For those who do not know, a widget is a snippet of code and can be anything that can be embedded within a page of HTML, i.e. a web page. A widget adds some content to that page that is not static. Generally widgets are third party originated, though they can be home made. Widgets are also known as modules, and plug-ins.Applications can be integrated within a third party website by the placement of a small snippet of code. The code brings in ‘live’ content – advertisements, links, images – from a third party site without the web site owner having to update.
End users can utilize Web Widgets to enhance a number of web-based hosts, or drop targets.
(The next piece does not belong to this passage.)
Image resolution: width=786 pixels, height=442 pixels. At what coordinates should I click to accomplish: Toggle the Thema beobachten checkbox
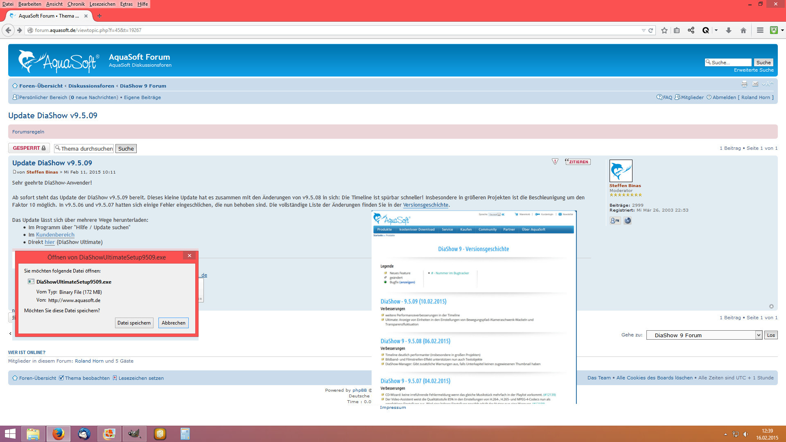(61, 378)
Categories of drop targets include social networks, blogs, wikis and personal homepages. Although end users primarily use Web Widgets to enhance their personal web experiences, or the web experiences of visitors to their personal sites, corporations can potentially use Web Widgets to improve their web sites using syndicated content and functionality from third party providers.
The use of web widgets has been increasingly proposed as a marketing channel that could replace the less effective targeted banner ads and take advantage of the viral distribution in social networks. This usage has been criticized as ineffective  on the basis that users of a social space are not mainly in a mindset receptive to information exposition but one of content creation..
With Widget Box I was able to create several widgets. One of them if from content on a very excellent site Web Strategy by Jeremiah. I also used Widget Box to create a widget from my RSS feed for inclusion on other sites as well.